Comment 2 Jóhann B. Guðmundsson 2014-04-07 17:34:52 UTC
Something different more in terms of historic overview of the time trigger unit(s) which show when it ran, what it ran and who it got run as and if it was successful running it or not as in the time trigger never got triggered or the service unit tied to the timer unit never ran or if it ran if the execstart section failed which you then would proceed into using journalctl -u to further inspect why the time trigger job failed

Comment 3 Zbigniew Jędrzejewski-Szmek 2014-04-07 18:04:41 UTC
I don't think we want to keep more information in memory. Everything you list should be stored in the journal. So we should a) make sure that the logs are adequate, and b) consider adding a switch to show everything about a trigger and the trigerees.

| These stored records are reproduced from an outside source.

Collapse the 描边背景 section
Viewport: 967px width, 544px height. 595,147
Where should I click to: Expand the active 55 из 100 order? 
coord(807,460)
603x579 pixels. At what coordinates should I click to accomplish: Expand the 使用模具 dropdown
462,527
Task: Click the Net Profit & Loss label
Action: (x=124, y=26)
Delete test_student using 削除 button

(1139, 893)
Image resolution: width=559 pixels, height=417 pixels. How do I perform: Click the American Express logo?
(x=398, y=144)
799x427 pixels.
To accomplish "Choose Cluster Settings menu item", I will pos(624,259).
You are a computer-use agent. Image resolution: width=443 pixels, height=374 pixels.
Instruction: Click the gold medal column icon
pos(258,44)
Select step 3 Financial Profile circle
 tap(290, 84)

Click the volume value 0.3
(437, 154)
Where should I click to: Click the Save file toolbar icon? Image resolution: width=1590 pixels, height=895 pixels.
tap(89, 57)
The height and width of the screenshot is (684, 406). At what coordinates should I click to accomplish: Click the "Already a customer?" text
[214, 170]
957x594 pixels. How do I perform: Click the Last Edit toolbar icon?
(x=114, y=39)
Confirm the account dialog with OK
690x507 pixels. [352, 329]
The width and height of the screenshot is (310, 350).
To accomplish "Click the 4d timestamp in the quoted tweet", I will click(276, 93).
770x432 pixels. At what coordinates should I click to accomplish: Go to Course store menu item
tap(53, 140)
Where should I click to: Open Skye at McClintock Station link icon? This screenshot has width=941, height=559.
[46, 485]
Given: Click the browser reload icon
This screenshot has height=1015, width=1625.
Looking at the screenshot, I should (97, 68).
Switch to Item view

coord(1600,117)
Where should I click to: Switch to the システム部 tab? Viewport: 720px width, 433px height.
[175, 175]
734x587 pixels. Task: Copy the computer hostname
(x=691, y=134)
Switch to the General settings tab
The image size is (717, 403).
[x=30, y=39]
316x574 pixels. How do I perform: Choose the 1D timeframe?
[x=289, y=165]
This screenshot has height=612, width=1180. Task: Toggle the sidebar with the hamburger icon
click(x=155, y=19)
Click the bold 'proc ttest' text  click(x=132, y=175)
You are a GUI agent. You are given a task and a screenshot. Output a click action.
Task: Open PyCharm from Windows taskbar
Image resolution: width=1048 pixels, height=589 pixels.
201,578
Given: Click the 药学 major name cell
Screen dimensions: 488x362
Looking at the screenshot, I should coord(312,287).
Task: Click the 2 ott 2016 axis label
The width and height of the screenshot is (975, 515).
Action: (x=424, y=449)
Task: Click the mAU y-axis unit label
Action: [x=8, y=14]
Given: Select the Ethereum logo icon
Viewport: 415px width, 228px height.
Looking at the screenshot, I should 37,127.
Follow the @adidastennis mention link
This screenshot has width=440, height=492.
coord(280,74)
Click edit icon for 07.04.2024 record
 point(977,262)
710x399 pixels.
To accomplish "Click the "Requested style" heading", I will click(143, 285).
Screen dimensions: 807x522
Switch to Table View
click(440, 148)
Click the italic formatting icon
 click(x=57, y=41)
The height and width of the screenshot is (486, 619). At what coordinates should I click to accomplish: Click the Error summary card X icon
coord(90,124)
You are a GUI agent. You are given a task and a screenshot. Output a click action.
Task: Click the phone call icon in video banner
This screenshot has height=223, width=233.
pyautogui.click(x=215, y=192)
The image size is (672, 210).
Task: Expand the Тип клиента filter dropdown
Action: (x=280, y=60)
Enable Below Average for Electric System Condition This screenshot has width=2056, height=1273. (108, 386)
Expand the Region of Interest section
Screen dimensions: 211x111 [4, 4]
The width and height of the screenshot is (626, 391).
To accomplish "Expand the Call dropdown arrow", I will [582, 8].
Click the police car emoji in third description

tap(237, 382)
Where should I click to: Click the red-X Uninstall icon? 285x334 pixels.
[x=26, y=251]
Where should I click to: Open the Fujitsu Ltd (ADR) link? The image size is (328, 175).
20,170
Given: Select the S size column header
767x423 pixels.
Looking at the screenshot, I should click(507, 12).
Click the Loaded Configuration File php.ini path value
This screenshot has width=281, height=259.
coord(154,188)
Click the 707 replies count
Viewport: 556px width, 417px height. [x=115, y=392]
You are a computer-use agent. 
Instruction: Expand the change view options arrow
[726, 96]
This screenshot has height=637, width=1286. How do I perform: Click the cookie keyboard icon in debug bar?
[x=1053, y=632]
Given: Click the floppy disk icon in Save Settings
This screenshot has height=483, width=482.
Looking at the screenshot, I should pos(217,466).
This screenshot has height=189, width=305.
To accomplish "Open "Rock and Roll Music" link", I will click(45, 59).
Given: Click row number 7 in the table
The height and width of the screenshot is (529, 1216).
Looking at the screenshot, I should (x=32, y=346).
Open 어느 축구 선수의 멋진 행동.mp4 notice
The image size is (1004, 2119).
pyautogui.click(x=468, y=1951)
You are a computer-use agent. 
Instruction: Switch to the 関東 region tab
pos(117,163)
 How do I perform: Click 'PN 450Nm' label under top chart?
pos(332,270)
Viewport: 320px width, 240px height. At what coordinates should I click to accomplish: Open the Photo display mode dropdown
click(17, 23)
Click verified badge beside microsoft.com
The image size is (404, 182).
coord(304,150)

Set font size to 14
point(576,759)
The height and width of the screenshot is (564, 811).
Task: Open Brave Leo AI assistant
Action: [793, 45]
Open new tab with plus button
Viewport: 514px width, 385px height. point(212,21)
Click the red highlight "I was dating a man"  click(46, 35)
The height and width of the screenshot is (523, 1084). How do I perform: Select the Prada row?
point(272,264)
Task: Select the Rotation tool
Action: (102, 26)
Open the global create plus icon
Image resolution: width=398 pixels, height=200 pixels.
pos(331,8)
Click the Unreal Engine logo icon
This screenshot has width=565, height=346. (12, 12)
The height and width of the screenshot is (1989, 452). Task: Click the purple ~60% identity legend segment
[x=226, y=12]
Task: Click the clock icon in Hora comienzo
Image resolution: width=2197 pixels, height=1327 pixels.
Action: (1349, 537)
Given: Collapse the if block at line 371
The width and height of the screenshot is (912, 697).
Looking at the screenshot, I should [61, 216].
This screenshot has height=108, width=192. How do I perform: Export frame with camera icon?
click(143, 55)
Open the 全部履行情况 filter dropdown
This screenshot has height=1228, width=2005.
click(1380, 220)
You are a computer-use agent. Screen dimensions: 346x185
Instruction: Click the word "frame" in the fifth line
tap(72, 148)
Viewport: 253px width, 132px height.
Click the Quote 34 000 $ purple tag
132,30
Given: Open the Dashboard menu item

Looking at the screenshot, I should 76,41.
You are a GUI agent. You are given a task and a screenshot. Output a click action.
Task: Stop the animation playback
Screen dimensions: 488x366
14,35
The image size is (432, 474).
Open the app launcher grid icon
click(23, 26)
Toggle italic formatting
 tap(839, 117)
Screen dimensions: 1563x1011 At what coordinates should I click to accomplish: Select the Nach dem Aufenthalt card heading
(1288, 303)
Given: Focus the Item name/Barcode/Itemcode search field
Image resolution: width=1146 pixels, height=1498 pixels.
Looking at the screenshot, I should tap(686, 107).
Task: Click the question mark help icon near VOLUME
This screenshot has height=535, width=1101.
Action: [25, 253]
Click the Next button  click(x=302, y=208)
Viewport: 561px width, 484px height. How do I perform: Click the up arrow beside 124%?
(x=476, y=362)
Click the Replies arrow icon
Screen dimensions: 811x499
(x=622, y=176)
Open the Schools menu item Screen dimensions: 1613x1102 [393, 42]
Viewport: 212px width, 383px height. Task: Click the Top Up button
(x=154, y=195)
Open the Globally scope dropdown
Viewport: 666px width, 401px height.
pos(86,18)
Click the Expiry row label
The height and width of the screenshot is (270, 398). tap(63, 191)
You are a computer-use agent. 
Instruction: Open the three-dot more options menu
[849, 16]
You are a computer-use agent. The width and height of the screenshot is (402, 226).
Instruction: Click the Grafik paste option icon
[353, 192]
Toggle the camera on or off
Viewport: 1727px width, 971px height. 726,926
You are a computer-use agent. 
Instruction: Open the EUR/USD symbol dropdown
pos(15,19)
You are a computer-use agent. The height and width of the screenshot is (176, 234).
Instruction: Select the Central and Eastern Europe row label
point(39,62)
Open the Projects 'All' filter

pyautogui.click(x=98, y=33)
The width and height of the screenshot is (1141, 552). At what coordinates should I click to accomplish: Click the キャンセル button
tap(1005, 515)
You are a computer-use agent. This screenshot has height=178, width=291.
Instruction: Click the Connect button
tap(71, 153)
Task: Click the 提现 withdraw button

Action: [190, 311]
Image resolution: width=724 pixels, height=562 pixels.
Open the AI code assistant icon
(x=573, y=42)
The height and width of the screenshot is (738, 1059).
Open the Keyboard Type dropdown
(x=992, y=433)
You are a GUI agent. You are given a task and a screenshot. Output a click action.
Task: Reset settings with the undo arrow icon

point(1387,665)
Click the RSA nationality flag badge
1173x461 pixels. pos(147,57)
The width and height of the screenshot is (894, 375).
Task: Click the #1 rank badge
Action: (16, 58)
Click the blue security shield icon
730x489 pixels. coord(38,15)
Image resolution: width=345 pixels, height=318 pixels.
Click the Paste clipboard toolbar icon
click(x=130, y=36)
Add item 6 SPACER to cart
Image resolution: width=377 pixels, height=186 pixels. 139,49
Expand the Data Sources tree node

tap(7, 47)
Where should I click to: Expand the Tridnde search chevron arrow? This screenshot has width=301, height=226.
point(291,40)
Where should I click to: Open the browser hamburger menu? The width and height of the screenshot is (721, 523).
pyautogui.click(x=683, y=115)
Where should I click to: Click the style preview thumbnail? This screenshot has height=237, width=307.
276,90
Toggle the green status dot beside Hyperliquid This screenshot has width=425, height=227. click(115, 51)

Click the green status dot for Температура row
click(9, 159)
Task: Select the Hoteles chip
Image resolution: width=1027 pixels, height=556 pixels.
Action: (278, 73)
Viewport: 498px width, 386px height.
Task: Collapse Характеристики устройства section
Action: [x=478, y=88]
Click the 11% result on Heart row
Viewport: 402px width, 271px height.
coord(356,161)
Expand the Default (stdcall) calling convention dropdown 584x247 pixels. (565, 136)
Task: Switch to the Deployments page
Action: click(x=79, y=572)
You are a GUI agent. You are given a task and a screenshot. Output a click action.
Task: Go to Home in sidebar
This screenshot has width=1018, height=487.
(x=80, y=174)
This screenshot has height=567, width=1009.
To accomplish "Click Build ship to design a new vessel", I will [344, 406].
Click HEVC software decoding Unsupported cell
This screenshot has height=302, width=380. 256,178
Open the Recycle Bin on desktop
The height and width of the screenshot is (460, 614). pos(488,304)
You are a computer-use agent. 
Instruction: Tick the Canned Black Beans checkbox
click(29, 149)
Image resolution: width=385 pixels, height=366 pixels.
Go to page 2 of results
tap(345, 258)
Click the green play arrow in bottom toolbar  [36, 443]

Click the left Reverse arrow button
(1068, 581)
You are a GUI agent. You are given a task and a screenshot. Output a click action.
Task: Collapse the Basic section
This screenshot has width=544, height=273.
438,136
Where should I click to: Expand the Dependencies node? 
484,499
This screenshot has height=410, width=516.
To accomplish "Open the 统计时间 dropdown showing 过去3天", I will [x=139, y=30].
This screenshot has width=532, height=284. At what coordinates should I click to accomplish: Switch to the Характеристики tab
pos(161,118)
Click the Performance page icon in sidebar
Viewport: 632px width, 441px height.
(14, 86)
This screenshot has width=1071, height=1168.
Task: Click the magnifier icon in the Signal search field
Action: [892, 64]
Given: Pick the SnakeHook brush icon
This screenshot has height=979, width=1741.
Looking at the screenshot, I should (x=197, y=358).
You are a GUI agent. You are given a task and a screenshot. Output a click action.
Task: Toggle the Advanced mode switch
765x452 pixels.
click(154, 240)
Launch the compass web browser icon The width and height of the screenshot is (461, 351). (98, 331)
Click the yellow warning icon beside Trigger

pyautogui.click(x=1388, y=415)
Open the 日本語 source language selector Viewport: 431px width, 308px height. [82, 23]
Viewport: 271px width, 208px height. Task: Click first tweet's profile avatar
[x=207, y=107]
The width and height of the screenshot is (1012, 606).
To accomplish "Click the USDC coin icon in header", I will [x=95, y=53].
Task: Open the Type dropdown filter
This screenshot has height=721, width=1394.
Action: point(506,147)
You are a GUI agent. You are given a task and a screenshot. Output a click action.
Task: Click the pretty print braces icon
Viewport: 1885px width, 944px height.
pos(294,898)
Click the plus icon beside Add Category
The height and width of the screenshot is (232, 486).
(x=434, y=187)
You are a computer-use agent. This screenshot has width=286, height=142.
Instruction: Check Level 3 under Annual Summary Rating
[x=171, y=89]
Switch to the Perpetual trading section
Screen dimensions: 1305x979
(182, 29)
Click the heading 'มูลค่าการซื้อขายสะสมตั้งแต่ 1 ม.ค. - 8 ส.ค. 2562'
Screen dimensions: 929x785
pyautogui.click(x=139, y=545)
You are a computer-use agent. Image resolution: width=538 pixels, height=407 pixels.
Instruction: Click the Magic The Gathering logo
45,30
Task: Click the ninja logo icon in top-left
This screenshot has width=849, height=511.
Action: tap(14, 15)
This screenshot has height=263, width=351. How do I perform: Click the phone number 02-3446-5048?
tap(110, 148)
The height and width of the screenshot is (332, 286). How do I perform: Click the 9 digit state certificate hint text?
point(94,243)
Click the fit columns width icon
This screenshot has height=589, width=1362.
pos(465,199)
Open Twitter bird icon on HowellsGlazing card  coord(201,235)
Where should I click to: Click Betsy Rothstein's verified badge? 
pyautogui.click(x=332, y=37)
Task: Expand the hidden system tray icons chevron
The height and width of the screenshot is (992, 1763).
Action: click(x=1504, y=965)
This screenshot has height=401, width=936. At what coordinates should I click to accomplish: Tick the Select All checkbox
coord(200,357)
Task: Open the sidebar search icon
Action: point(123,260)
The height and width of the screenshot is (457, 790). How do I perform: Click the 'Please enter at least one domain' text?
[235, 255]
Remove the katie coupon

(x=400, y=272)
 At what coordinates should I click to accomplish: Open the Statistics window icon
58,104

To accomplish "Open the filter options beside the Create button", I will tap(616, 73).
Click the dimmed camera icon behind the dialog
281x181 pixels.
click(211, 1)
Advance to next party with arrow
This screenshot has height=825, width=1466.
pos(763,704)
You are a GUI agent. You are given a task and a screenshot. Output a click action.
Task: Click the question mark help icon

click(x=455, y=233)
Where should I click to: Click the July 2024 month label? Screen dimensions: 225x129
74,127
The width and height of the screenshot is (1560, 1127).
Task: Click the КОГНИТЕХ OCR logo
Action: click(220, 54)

Comment 4 Jóhann B. Guðmundsson 2014-04-07 22:17:38 UTC
Right this info needs to be fetch from the journal

Comment 5 Zbigniew Jędrzejewski-Szmek 2019-08-05 20:30:24 UTC
journalctl -u does a good-enough job.

E.g.:
$ journalctl -u dnf-makecache.timer
-- Logs begin at Thu 2017-05-04 00:52:03 CEST, end at Mon 2019-08-05 22:28:05 CEST. --
Jul 02 19:25:37 spora systemd[1]: Started dnf makecache timer.
-- Reboot --
Mar 11 02:50:12 spora systemd[1]: Started dnf makecache timer.
Mar 15 17:29:52 spora systemd[1]: Stopped dnf makecache --timer.
Mar 15 17:29:52 spora systemd[1]: Stopping dnf makecache --timer.
Mar 15 17:29:52 spora systemd[1]: Started dnf makecache --timer.
Mar 25 16:14:23 spora systemd[1]: Stopped dnf makecache --timer.
Mar 25 16:14:23 spora systemd[1]: Stopping dnf makecache --timer.
Mar 25 16:14:23 spora systemd[1]: Started dnf makecache --timer.
-- Reboot --
Apr 09 10:38:21 spora systemd[1]: Started dnf makecache --timer.
Apr 24 20:14:47 spora systemd[1]: Stopped dnf makecache --timer.
...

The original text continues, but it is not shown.